Text provided ->
# Private Blotto: Viewpoint Competition with Polarized Agents

**Authors:** Kate Donahue, Jon Kleinberg

arXiv: 2302.14123 · 2024-10-07

## TL;DR

This paper introduces the Private Blotto game, analyzing how independent agents allocate effort across items with different outcome functions, revealing stability conditions and implications for social media and political competition.

## Contribution

It characterizes the Nash stability of the Private Blotto game and compares the effects of median versus mean outcome functions on effort allocation.

## Key findings

- Stable arrangements are rare for median outcomes with many agents but can have high misallocated effort.
- Unstable arrangements for mean outcomes can occur with many agents, but stable ones have low effort misallocation.
- Implications for social media and political systems are discussed based on the game analysis.

Record list ->
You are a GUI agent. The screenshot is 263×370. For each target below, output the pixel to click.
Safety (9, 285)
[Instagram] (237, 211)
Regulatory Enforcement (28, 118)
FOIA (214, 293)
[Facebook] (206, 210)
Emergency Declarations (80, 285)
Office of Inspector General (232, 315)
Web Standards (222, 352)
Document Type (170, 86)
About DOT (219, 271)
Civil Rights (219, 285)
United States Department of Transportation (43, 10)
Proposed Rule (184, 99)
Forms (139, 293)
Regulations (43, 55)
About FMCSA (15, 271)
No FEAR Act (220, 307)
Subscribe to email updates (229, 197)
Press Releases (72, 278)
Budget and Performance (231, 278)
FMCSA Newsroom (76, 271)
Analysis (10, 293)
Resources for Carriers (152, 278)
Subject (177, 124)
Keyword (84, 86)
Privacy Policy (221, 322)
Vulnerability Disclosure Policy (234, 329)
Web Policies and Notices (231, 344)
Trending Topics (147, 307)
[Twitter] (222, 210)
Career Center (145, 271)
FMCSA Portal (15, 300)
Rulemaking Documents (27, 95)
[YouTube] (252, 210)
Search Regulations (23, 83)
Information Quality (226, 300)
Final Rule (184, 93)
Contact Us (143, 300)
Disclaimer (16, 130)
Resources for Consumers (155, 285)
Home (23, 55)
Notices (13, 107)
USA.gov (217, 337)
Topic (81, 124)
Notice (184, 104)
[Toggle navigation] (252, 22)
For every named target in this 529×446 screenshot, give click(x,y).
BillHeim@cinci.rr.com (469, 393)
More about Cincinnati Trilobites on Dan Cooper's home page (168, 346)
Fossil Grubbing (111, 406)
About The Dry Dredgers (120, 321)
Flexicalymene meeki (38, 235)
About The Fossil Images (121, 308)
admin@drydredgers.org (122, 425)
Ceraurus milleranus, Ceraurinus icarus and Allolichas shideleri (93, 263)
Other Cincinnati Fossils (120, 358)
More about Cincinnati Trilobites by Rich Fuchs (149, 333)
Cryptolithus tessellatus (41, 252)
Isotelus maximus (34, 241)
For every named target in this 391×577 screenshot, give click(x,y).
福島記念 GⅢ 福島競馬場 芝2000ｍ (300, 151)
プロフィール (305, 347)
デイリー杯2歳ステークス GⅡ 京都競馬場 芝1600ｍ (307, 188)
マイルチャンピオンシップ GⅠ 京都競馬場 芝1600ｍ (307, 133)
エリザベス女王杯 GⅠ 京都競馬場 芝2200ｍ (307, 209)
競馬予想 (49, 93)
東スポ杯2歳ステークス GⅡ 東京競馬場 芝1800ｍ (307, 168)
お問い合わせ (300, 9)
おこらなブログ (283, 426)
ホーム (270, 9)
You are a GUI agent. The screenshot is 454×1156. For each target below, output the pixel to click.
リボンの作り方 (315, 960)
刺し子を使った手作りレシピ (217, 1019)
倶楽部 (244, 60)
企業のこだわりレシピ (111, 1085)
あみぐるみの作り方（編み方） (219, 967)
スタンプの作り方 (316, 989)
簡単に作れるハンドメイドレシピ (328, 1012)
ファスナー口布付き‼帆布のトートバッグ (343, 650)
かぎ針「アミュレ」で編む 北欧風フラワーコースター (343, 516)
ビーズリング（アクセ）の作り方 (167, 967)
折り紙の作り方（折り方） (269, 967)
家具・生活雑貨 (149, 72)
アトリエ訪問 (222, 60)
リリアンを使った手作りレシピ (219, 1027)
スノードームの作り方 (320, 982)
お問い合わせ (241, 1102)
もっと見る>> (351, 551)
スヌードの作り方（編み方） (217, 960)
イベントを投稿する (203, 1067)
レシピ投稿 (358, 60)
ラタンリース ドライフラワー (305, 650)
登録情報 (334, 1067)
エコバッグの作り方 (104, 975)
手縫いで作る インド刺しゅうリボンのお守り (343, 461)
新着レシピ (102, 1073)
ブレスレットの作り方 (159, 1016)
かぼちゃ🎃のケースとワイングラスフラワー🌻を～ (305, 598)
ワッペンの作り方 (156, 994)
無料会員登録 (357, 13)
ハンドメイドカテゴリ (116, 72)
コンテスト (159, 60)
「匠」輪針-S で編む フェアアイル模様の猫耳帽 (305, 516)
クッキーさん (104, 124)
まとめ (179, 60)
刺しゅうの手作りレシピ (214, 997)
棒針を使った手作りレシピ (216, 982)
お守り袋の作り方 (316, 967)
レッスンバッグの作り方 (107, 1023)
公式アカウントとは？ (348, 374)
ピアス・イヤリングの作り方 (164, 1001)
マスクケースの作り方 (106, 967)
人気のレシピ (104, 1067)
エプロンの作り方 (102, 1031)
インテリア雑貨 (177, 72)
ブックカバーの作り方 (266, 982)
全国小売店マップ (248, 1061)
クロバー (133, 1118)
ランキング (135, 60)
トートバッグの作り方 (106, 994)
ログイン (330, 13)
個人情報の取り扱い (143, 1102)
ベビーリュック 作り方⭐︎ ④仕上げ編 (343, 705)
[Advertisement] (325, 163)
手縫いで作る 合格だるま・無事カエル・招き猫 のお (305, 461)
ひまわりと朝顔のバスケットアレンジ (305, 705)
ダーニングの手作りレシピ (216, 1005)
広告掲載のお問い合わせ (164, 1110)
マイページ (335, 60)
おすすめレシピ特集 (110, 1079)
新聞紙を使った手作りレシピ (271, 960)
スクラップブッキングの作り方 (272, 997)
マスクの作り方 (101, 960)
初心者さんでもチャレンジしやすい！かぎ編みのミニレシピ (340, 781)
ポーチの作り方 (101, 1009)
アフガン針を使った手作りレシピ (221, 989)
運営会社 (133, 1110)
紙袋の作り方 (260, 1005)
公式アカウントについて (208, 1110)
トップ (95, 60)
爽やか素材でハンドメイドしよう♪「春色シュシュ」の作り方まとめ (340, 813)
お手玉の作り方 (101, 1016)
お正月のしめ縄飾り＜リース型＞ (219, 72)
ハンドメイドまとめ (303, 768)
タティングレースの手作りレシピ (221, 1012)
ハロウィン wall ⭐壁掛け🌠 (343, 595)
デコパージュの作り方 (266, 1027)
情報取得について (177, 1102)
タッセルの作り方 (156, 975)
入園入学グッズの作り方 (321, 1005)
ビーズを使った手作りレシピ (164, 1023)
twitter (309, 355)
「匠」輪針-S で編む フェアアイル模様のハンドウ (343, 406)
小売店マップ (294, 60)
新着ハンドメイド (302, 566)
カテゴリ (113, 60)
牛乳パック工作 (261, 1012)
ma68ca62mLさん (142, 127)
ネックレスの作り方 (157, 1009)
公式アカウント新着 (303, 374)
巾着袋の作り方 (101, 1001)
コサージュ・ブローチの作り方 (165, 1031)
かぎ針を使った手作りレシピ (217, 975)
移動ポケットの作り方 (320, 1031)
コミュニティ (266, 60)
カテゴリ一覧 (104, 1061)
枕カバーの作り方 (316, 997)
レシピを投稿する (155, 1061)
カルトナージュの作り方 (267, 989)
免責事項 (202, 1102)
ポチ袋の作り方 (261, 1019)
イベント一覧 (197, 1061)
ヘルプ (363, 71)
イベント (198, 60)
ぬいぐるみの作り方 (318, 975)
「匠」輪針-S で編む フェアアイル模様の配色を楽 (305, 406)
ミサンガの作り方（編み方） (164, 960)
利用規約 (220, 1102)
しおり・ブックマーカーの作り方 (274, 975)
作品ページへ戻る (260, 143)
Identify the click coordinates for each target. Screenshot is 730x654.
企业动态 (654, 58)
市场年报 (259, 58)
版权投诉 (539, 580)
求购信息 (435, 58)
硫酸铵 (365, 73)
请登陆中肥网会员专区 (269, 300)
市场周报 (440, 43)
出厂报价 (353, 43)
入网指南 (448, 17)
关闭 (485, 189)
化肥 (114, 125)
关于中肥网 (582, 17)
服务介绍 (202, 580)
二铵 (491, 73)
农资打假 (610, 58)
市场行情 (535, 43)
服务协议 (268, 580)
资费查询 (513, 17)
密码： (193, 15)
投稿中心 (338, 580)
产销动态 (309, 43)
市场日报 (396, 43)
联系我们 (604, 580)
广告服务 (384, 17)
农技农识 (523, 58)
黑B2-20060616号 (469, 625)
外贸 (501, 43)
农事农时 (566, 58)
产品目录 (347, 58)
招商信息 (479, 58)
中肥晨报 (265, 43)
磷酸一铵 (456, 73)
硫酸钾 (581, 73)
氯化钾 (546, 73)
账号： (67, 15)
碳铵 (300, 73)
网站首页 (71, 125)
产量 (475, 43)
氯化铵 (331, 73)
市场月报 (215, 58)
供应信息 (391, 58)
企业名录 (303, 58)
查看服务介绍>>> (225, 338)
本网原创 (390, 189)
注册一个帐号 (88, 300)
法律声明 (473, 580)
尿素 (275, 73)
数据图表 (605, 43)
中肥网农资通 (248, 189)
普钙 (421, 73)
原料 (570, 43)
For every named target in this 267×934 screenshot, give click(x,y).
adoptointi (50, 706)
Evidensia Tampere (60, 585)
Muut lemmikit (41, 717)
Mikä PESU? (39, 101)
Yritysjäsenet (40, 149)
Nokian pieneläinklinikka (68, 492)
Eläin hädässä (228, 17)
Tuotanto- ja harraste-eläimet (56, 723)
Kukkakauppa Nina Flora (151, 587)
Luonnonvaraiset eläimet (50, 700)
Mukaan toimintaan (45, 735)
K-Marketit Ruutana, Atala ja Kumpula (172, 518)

Goal ->
List every second-level section heading in the Private Blotto summary above, in order.

Output of the exercise ->
TL;DR
Contribution
Key findings